Scoff if you like, but for a long time, I’ve maintained a lively interest in burial sites. They are jam-packed with all kinds of human interest stories, if only we knew how to begin to know them—and few more so than Brooklyn’s most prominent cemetery, the exclusive final address for thousands of New York’s elite over the years.
I don’t think you can gauge the true impact of Green-Wood Cemetery until you compare it to its surrounding environment, as I sought to do with this picture taken on a visit to this National Historic Landmark a week and a half ago. Way off in the background you can see the modest working-class, largely immigrant neighborhood of Sunset Park.
But in the foreground is Green-Wood, founded in 1838 as one of America’s first rural cemeteries—a sharp break from the church graveyards dominant till that time. So lushly beautiful were its 478 acres that New Yorkers took to promenading around its hills, valleys, ponds and paths, often oblivious to the grim reality of death that had brought so many here to their final ends. And so influential was this pastoral setting that it later gave rise to two other epic experiments in landscape architecture, Central Park and Prospect Park, by Frederick Law Olmsted and Calvert Vaux.

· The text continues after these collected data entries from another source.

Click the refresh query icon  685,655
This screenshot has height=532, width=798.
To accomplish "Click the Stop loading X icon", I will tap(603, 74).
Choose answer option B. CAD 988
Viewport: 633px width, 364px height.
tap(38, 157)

For several months, my friend Elizabeth—transplanted to the South, but still a Brooklyn diehard at heart—had urged me to visit the cemetery. Last week, I took her up on the advice. I made the mistake of going on a Thursday, when tour buses were not operating, so I did not have the chance to see as much as I would have liked. But this gives me all the more incentive to return—and, in any case, you will be seeing some of the results of what I did manage to see in my brief afternoon walk on future posts of "Photo of the Day."